--- START Text segment ---

Given $d+1$ distinct points $(x_i, \alpha_i)$ on a degree $d$ polynomial $t \mapsto \sum_i c_i t^i$, we can form the system of linear constraints:
\[
\begin{pmatrix}
x_0^0 & x_0^1 & \ldots & x_0^d \\
x_1^0 & x_1^1 & \ldots & x_1^d \\
\vdots & & & \vdots \\
x_d^0 & x_d^1 & \ldots & x_d^d
\end{pmatrix}
\begin{pmatrix}
c_0\\
c_1\\
\vdots\\
c_d
\end{pmatrix}
=
\begin{pmatrix}
\alpha_0 \\
\alpha_1 \\
\vdots\\
\alpha_{d}
\end{pmatrix}
\]
It is a standard theorem from linear algebra that this coefficient matrix is invertible for distinct $x_i$.
Thus there is exactly one polynomial passing through these points, and we can efficiently compute its coefficients with linear algebra.
This implies in particular that $c_0 = h(0) = f(x)$.
This value is correct with probability $2/3$ over the choice of $y$--ie over the coin flips of our algorithm.

--- END Text segment ---
--- START Supplied information ---

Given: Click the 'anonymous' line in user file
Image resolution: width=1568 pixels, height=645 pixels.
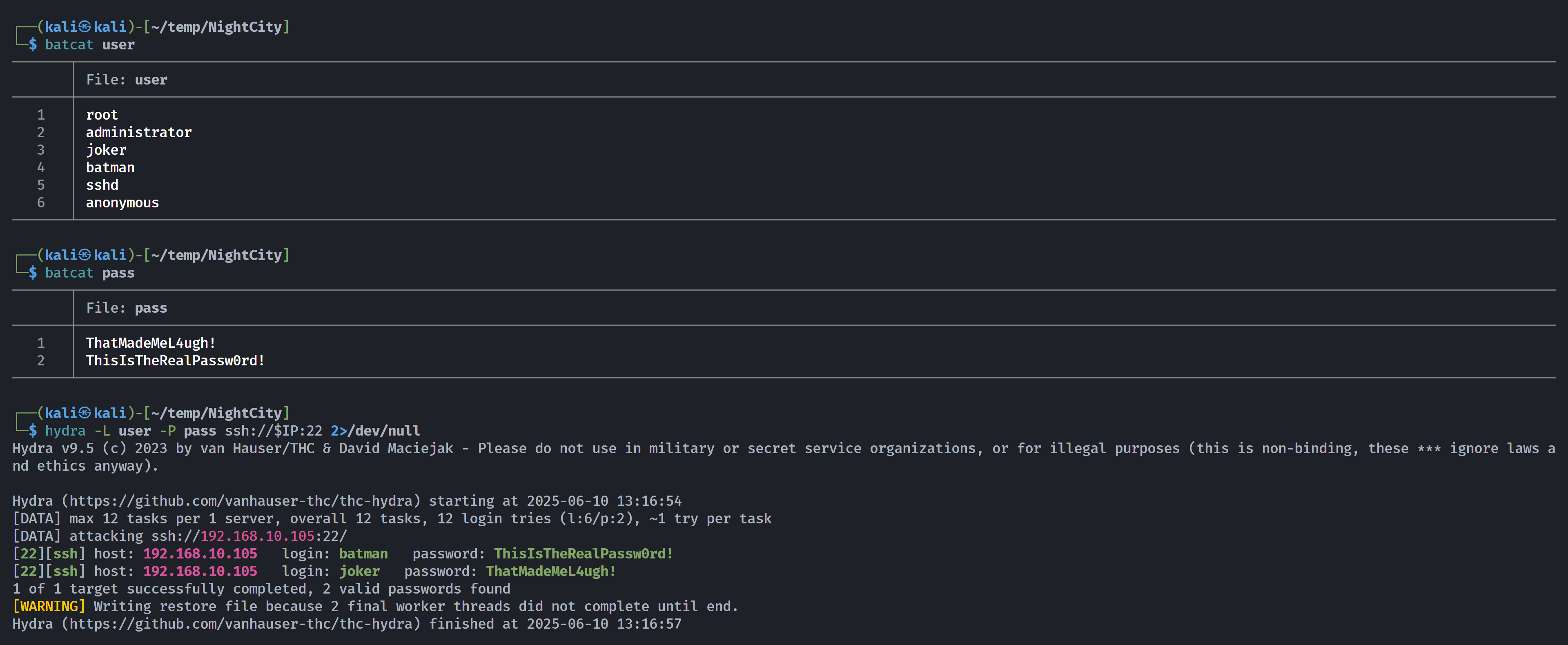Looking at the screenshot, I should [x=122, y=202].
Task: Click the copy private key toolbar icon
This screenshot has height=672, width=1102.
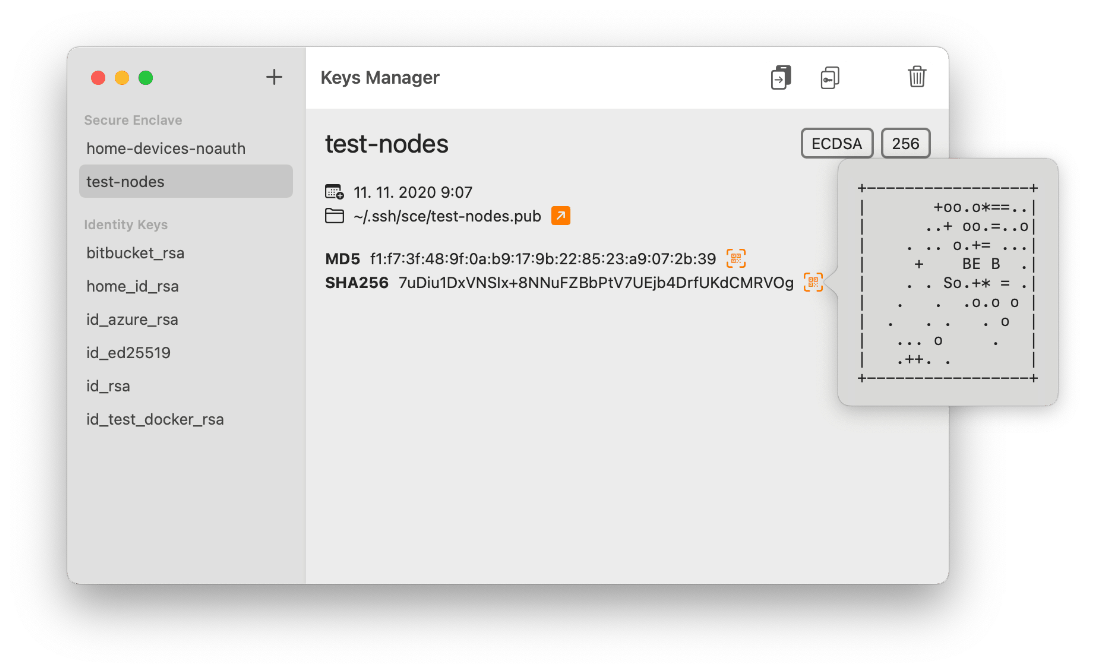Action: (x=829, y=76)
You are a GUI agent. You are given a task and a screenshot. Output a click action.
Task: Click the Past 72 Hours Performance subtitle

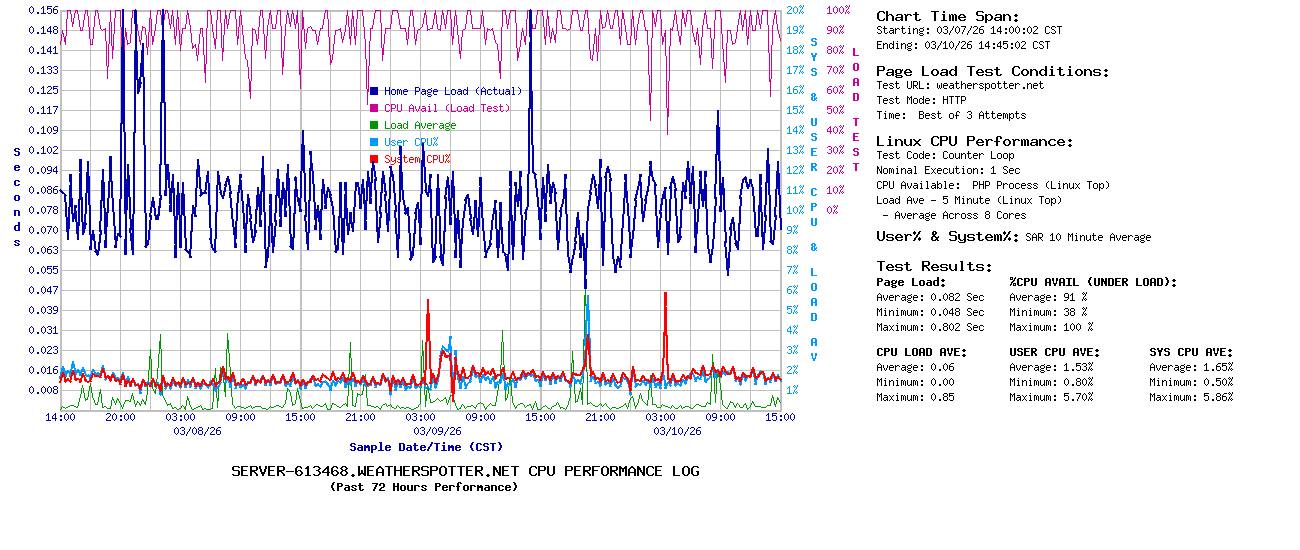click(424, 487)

--- END Supplied information ---
--- START Supplied information ---

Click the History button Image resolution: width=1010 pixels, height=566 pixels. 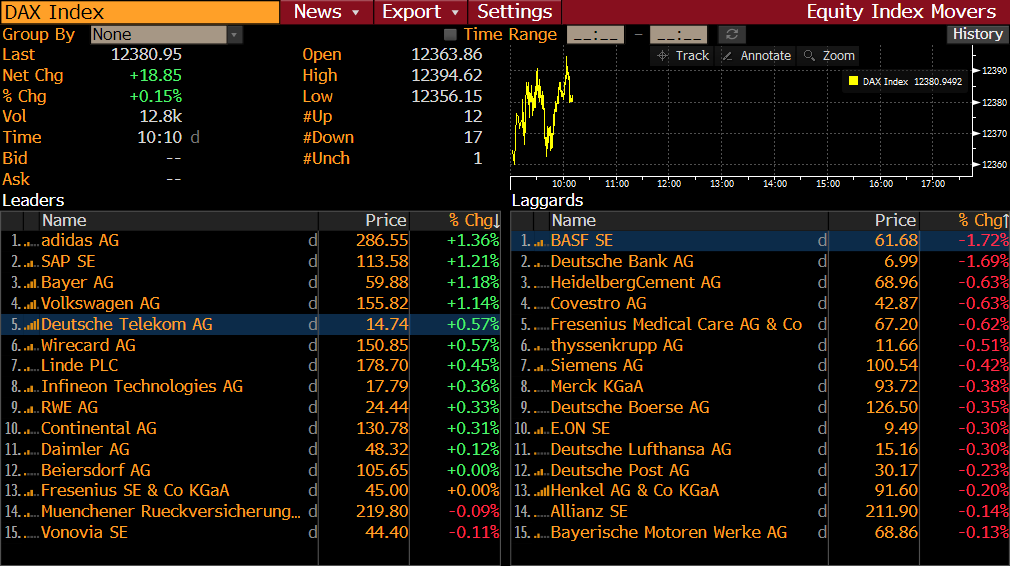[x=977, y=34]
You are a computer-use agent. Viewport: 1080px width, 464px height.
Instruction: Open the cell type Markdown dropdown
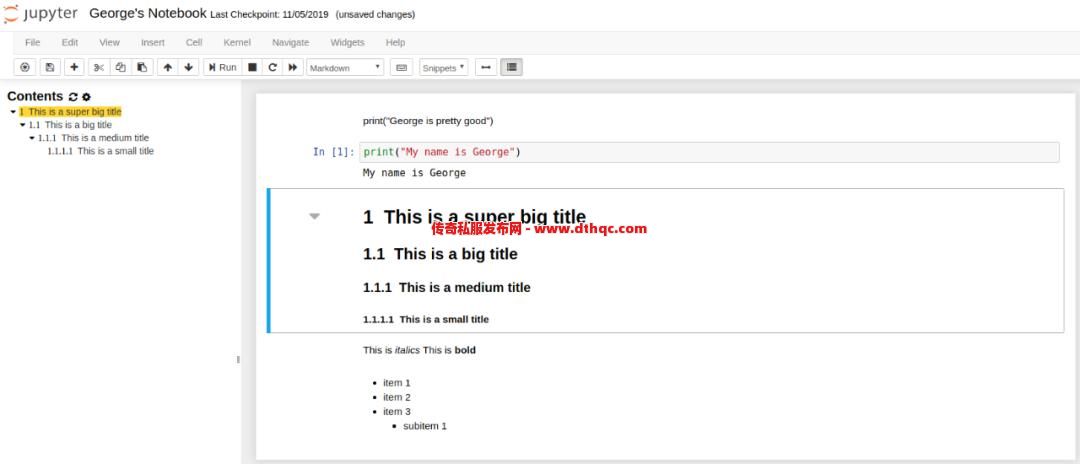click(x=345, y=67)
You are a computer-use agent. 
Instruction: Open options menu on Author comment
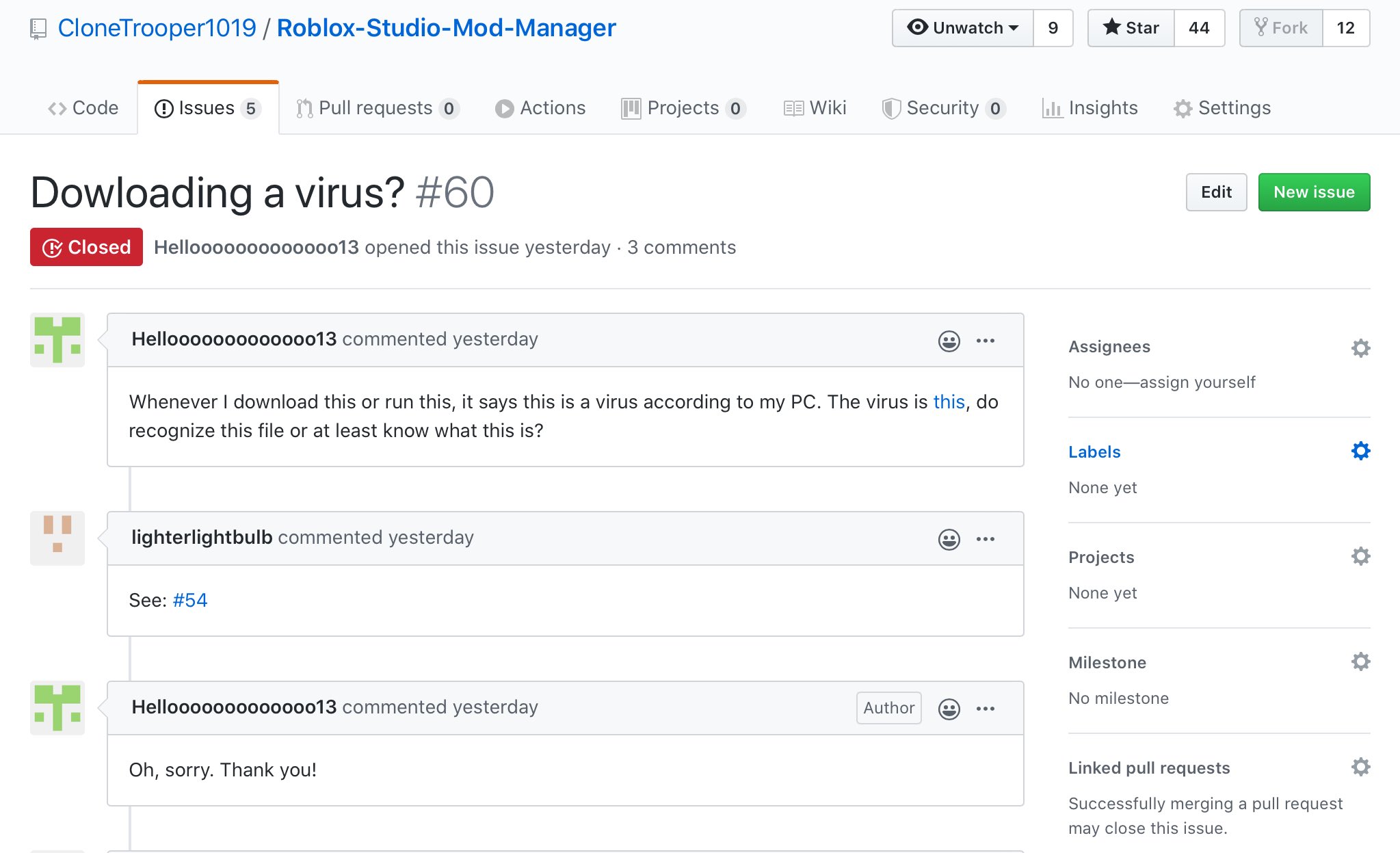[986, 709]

--- END Supplied information ---

__Task directions__:
Answer these questions about the polynomial interpolation text:
1. How many distinct points on the degree d polynomial are given?
2. Under what condition on the x_i is the coefficient matrix invertible?
3. With what probability is the computed value correct?

__Reply__:
1. d+1 points.
2. The x_i must be distinct.
3. 2/3, over the choice of y (the coin flips of the algorithm).